The Government warns against letting Vinmonopolet take over duty-free sales
Airports across the country can be shut down if Vinmonopolet (the Wine Monopoly) takes over tax-free sales of alcohol, the Norwegian Government fears.
On Friday, a report from the Ministry of Health and Care Services was made about the consequences of changing the tax-free scheme approved by the Government council.
In February, the Centre Party put forward a proposal to let Vinmonopolet take over alcohol sales at the airport’s tax-free shops when Avinor’s agreement with Travel Retail Norway expires in 2022. The Socialists (SV) and Christian Democrats (KrF) were in favour, while the Labour Party (Ap) wished to wait for the Government’s review of the matter.
Warns against a takeover
They now strongly warn against letting Vinmonopolet do so.
– If a system is chosen whereby Vinmonopolet has exclusive rights to sell alcoholic beverages at the airports, this will mean an acceptance of a significant risk that this will have a negative effect on the airport economy, according to the review.

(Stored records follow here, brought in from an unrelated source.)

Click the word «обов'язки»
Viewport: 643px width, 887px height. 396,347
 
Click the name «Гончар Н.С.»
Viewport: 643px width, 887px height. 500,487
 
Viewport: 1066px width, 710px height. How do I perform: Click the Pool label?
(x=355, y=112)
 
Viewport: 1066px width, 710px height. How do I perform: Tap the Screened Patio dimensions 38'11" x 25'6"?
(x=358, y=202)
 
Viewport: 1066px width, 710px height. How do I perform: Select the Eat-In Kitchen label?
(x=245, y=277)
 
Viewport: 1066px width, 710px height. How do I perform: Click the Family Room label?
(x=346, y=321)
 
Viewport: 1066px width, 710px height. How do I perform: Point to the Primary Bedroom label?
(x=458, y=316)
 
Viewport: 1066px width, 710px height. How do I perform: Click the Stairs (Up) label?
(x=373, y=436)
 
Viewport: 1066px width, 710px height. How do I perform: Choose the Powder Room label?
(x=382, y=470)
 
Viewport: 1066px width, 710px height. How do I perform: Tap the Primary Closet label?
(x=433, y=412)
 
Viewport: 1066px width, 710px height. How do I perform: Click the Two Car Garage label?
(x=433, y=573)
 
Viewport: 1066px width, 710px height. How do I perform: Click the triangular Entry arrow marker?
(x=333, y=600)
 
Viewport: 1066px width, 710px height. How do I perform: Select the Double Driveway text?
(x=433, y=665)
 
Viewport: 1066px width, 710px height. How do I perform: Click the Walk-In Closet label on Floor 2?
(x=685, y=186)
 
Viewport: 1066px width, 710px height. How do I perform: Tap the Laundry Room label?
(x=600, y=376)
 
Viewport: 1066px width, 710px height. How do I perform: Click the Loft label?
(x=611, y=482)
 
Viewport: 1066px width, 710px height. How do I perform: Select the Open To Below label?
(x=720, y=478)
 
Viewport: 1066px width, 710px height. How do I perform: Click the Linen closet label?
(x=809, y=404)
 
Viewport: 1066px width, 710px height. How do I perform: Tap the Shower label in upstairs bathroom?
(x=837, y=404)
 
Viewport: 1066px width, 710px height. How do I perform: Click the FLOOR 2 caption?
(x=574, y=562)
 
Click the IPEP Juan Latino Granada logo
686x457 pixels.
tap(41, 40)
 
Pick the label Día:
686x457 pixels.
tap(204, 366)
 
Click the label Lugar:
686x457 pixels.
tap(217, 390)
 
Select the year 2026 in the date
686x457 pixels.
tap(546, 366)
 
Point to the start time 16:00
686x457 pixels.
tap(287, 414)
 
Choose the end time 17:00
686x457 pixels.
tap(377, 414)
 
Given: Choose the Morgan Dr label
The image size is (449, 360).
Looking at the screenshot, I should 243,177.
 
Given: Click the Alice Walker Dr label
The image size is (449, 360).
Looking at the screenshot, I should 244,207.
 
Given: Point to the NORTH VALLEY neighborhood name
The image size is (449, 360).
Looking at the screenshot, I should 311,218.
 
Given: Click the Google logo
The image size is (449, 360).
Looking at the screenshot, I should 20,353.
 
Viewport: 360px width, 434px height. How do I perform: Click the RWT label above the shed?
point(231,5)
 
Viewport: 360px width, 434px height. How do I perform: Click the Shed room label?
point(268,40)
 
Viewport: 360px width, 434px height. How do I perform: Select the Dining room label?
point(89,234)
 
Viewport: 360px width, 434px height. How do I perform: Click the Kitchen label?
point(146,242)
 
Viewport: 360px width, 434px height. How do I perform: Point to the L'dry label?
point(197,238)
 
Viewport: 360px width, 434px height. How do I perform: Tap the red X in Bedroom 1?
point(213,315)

– If Avinor’s tax-free income is reduced, this will probably lead to closures of unprofitable airports across the country, it continues. In addition, the state can lose over NOK half a billion a year in dividends from Avinor.
Today, eight of Avinor’s airports are operating at a profit, while 36 airports are experiencing deficits.
According to Avinor, revenues of up to NOK 1.3 billion may disappear a year if Vinmonopolet acquires the tax-free sales. Vinmonopolet refutes this. The review further states that there are «significant disagreements» between the parties and that there is considerable uncertainty about what will happen if Vinmonopolet takes over.
At the same time, a takeover by Vinmonopolet can «strengthen the consistency of alcohol policy and increase the legitimacy of wine monopoly», the Government acknowledges.
Travel Retail Norway has had exclusive rights to tax-free sales in Norway since 2004.